Automated Analysis of Pragmatic Language Development in Autism
This is an ongoing research project I worked on with Professor Prud'hommeaux of Boston College. Autism spectrum disorder (ASD) is a neurodevelopmental condition associated with life-long deficits in communication that can impact both personal and professional well-being. Although the linguistic features associated with these deficits are routinely observed in clinical settings, they are difficult to quantify. For our research, we're collecting a growing dataset of conversations between high-functioning adults with ASD and their neurotypical conversational partners as they complete several collaborative tasks. We compare the linguistic characteristics of the two groups using both manually annotated features and computationally predicted features extracted from the conversations.

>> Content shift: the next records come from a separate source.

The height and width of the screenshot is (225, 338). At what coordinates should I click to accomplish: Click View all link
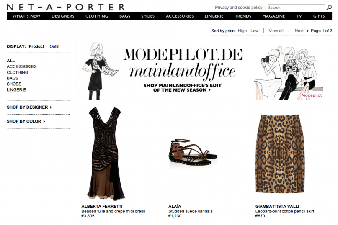(276, 31)
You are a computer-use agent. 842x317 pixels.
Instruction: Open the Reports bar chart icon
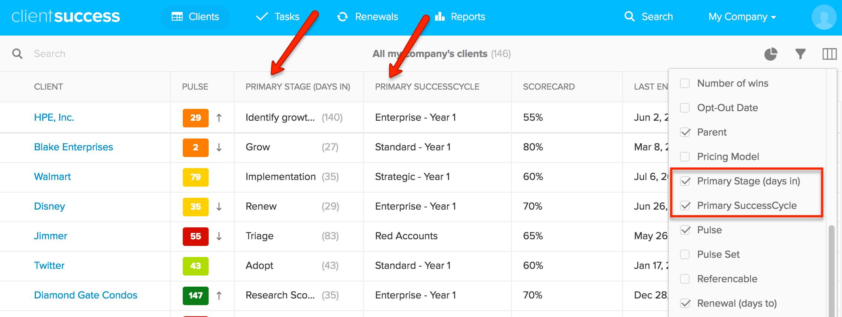(439, 16)
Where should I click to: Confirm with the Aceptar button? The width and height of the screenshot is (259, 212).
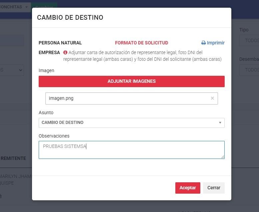point(188,188)
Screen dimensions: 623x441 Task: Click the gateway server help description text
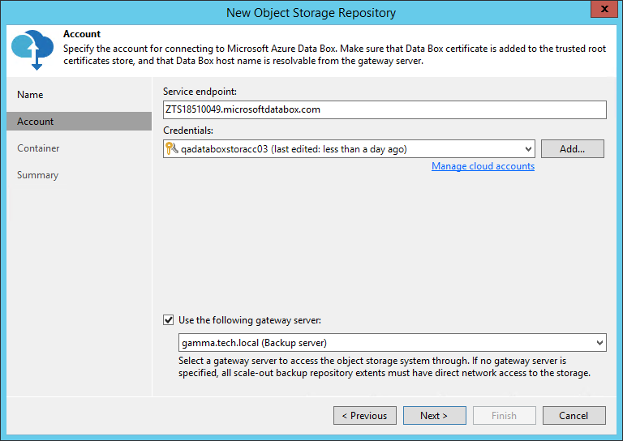[x=384, y=366]
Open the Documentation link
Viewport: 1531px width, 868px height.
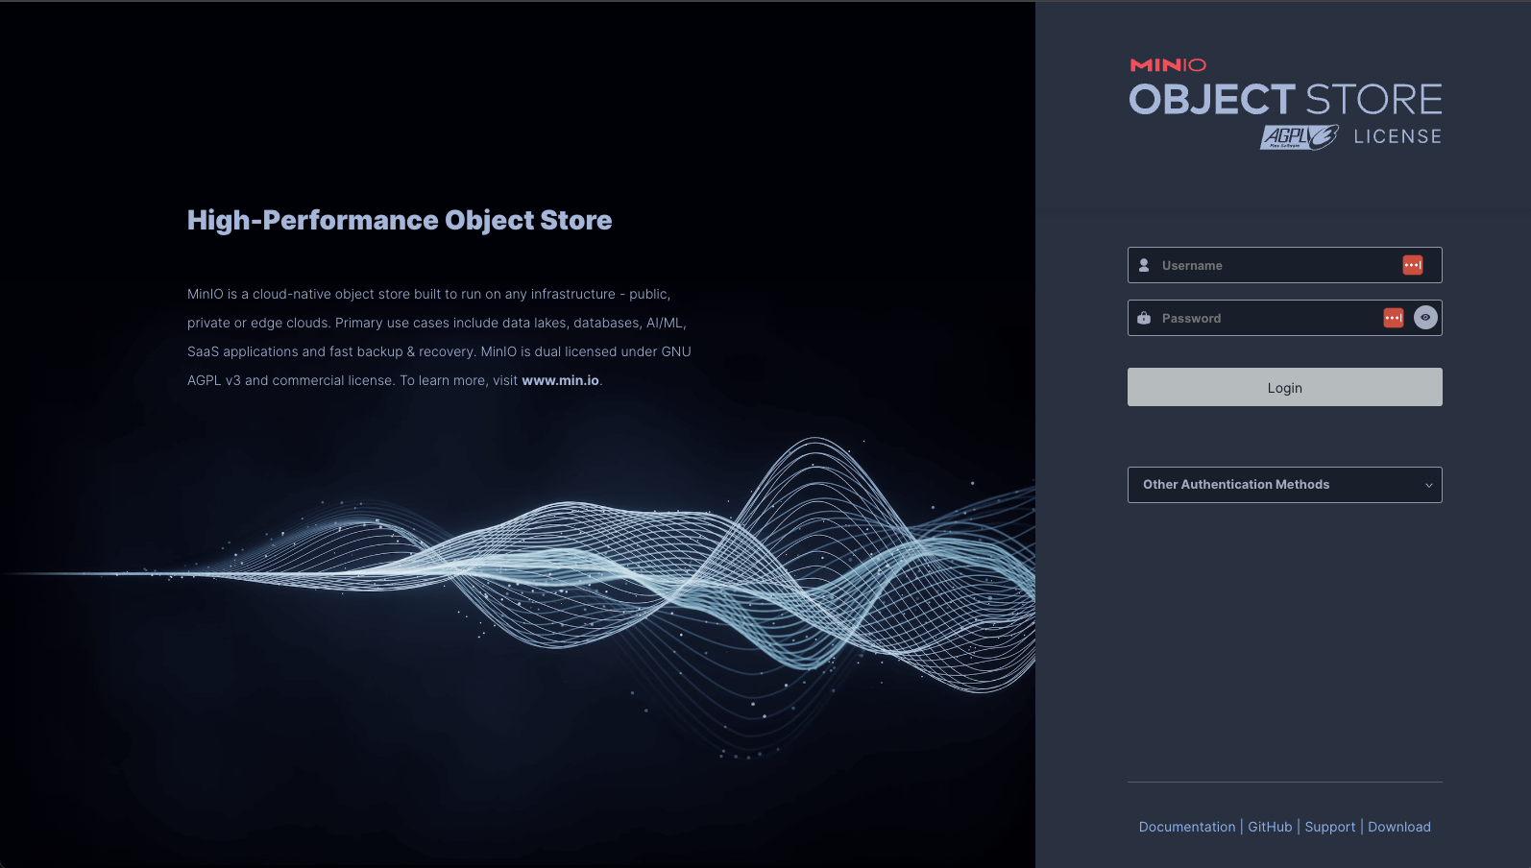point(1186,827)
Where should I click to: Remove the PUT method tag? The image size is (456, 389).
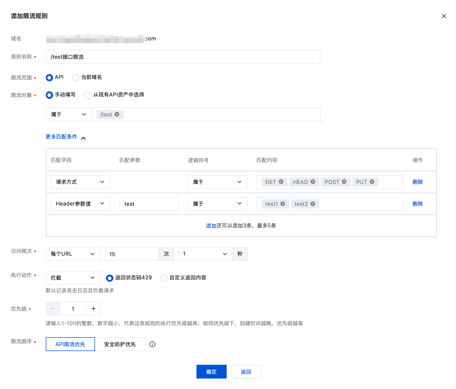pyautogui.click(x=372, y=182)

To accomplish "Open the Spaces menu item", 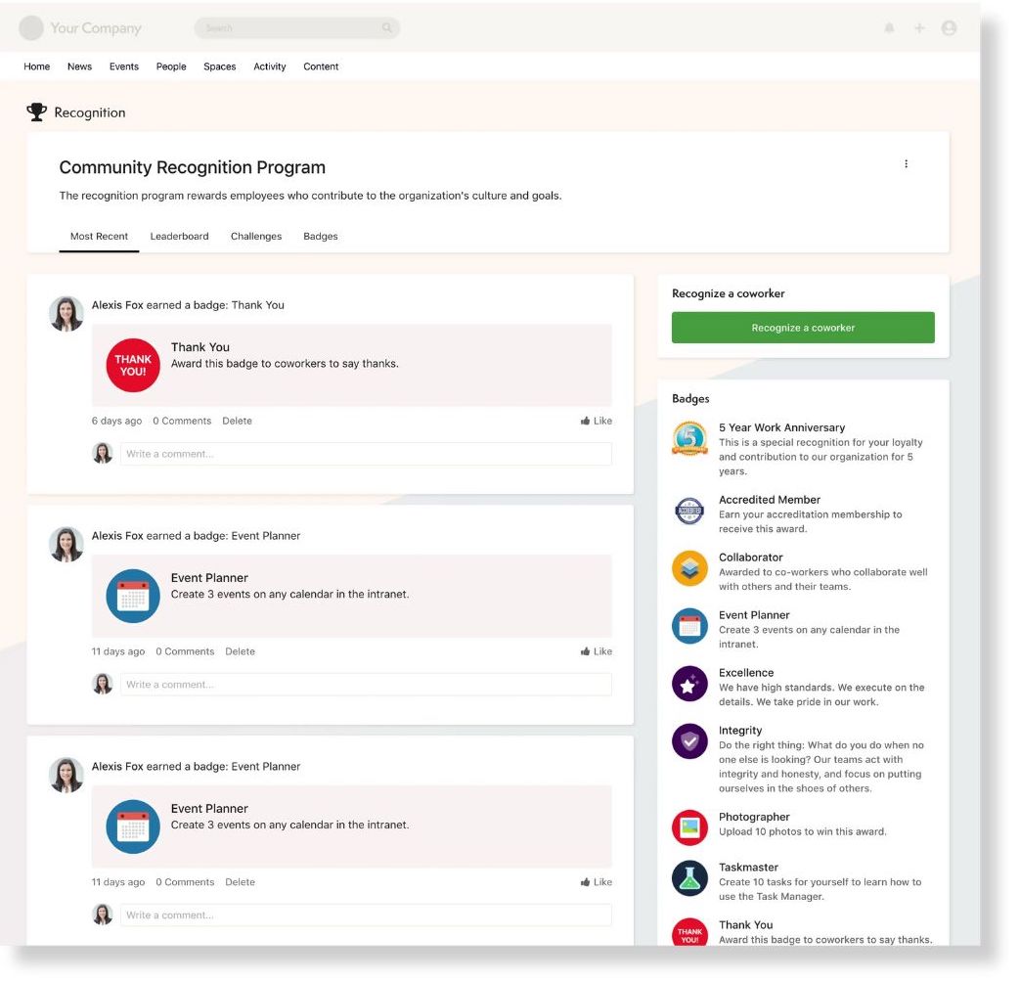I will (219, 67).
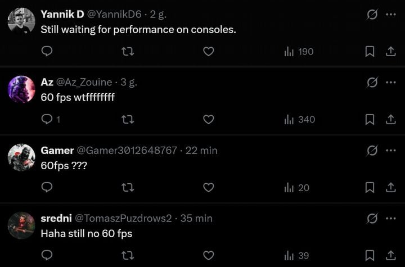Open more options menu for Az's tweet
The width and height of the screenshot is (405, 267).
pos(390,83)
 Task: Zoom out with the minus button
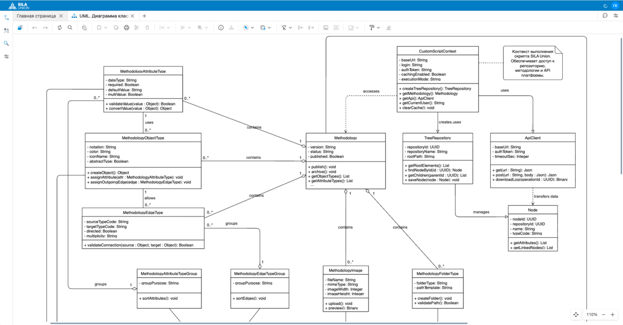pyautogui.click(x=603, y=315)
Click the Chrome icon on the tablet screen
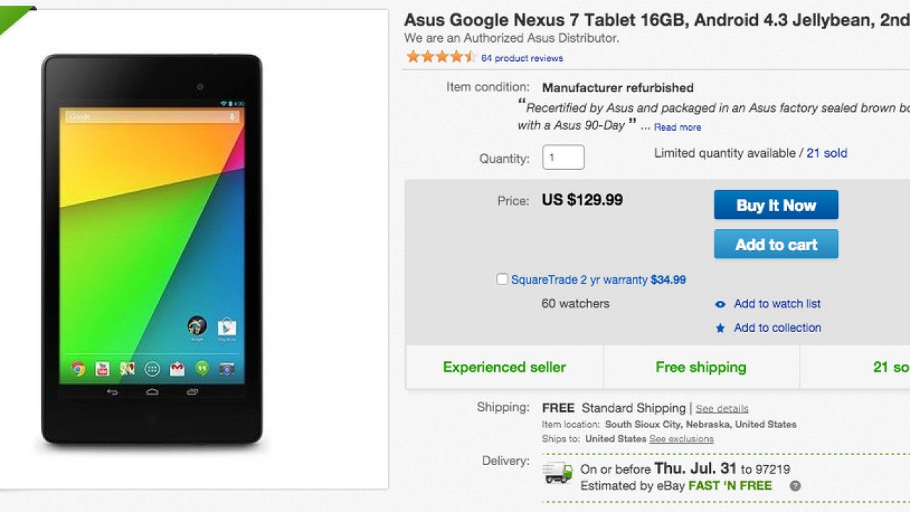The width and height of the screenshot is (910, 512). coord(78,368)
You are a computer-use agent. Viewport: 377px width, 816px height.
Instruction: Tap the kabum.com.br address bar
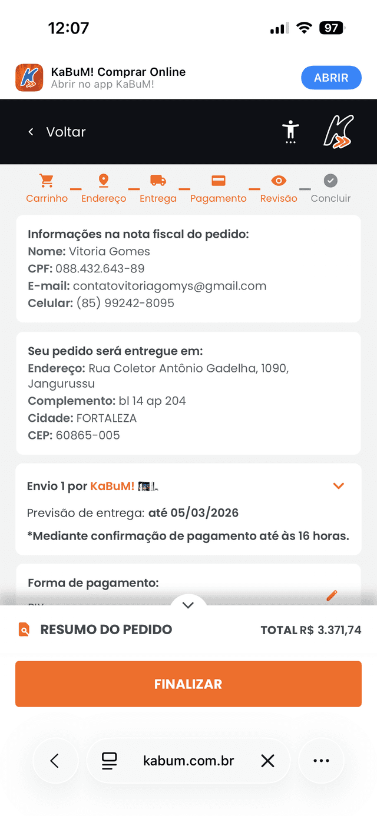pyautogui.click(x=188, y=761)
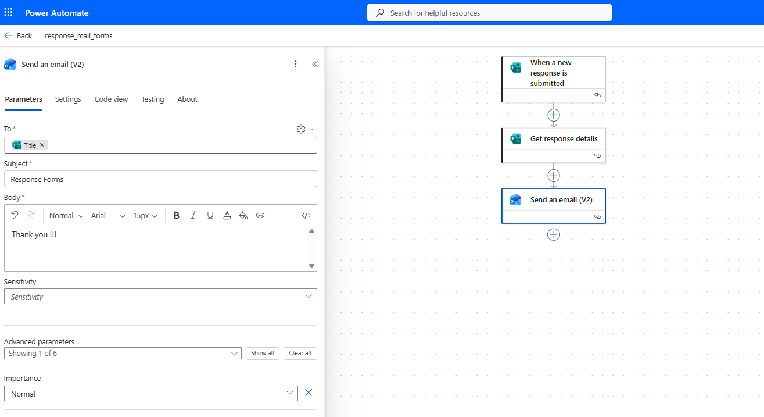Toggle bold formatting in Body editor
Image resolution: width=764 pixels, height=417 pixels.
click(177, 215)

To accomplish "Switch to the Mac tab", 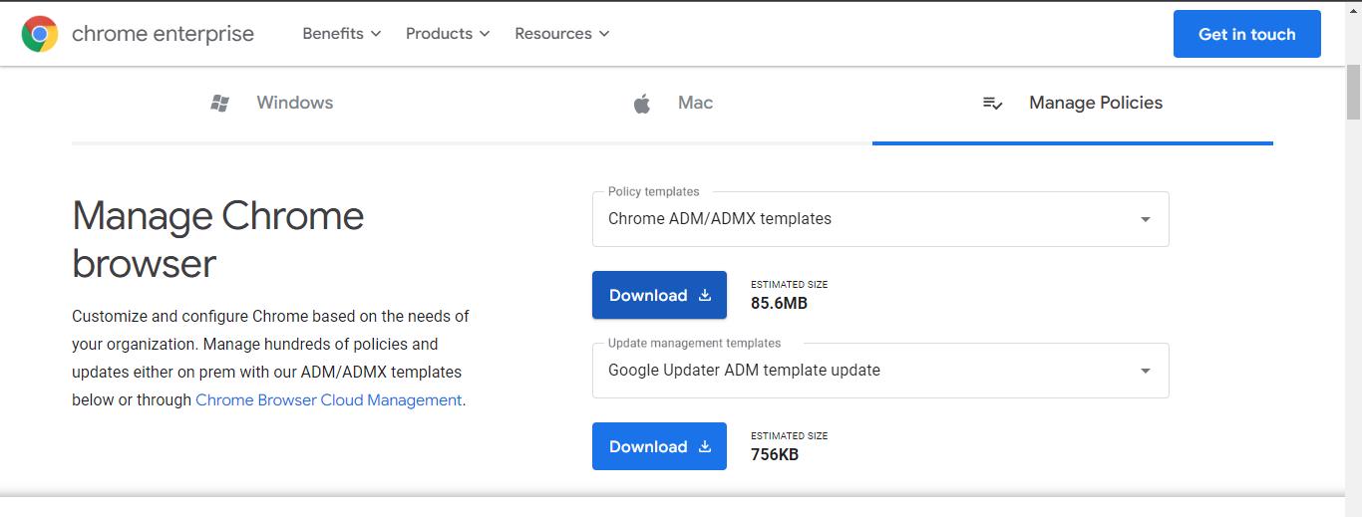I will 672,103.
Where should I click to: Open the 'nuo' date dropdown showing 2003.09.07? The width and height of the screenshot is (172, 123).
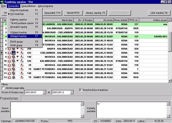(x=44, y=92)
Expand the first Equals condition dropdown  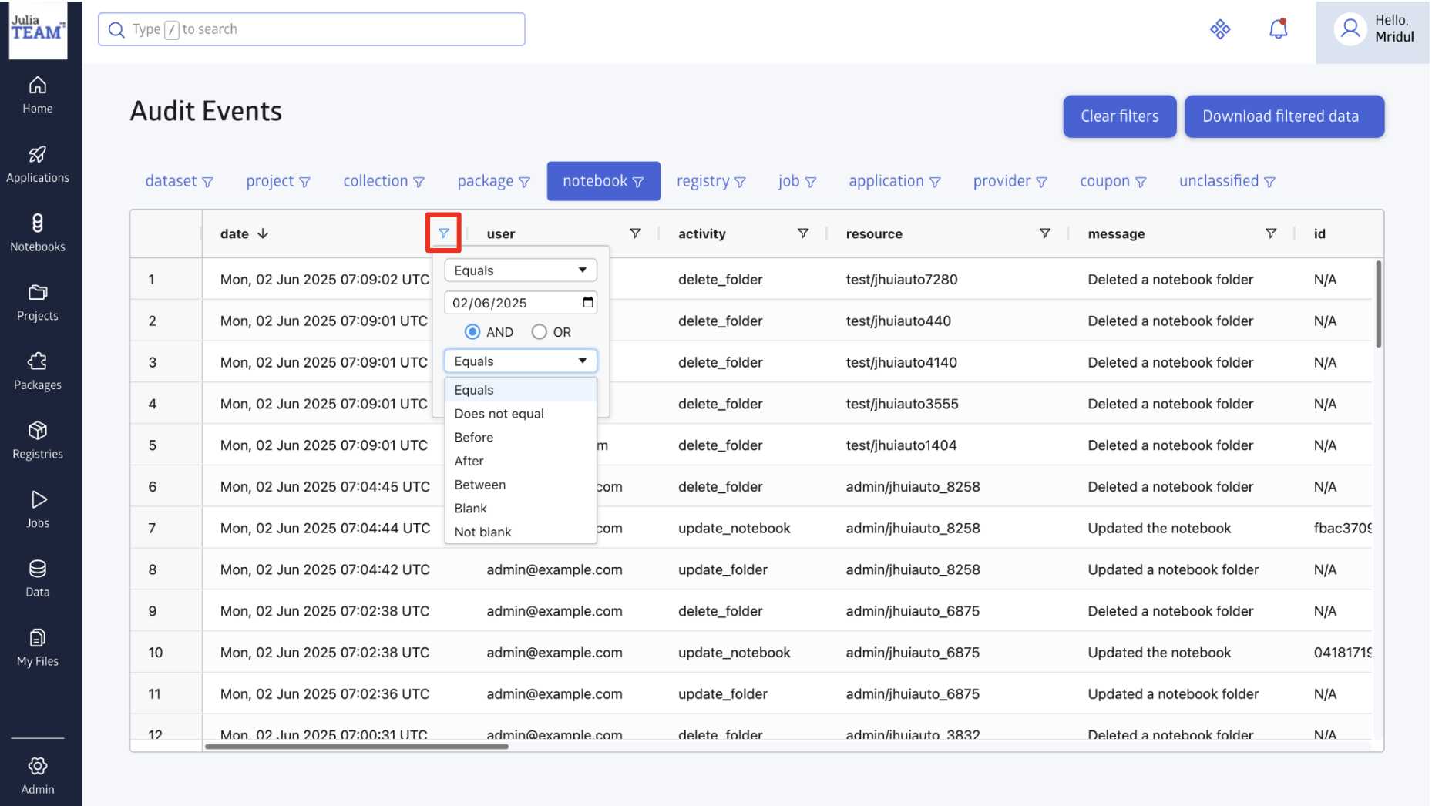[x=520, y=270]
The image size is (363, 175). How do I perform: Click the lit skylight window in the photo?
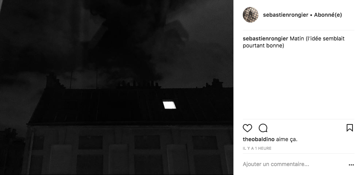pyautogui.click(x=169, y=104)
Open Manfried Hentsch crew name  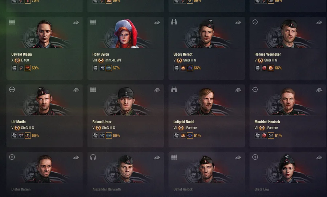267,122
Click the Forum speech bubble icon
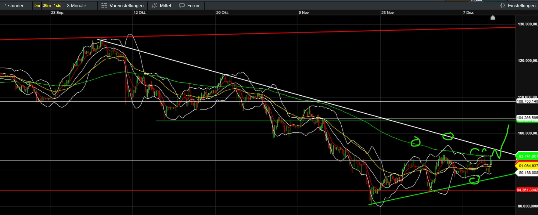Viewport: 538px width, 215px height. (182, 6)
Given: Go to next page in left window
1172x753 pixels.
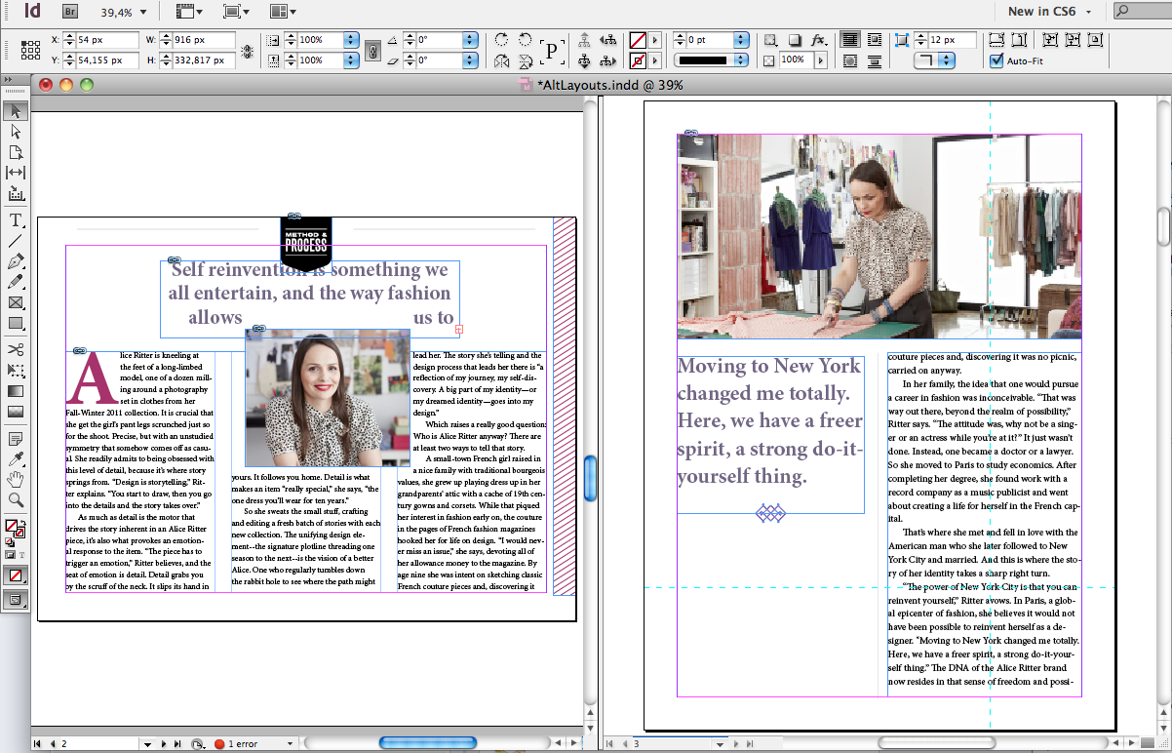Looking at the screenshot, I should point(164,744).
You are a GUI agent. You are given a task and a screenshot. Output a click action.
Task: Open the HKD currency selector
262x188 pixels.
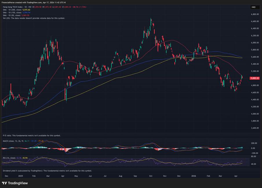point(253,7)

Yang, C., Liu, D., Yang, Q., Liu, Z., Prud’hommeaux, E., “Predicting pragmatic discourse features in the language of adults with autism spectrum disorder.” Proceedings of the 59th Annual Meeting of the Association for Computational Linguistics and the 11th International Joint Conference on Natural Language Processing: Student Research Workshop. 2021.
Yang, C., Liu, D., Canfield, A., Hoffkins, C., Aldrich, J., Farash, S., Silverman, L., and Prud’hommeaux, E. 2021. Distinctive Features of Pragmatic Expression in Adults with ASD. Annual Conference of the International Society for Autism Research (INSAR-2021), virtual.
Yang, C., Prud’hommeaux, E., Silverman, L.B., Canfield, A. 2020. Toward Characterizing the Language of Adults with Autism in Collaborative Discourse. In Proceedings of the Workshop on Resources and processing of linguistic, para-linguistic and extra-linguistic data from people with various forms of cognitive, psychiatric, developmental impairments (RaPID-3), 54–59.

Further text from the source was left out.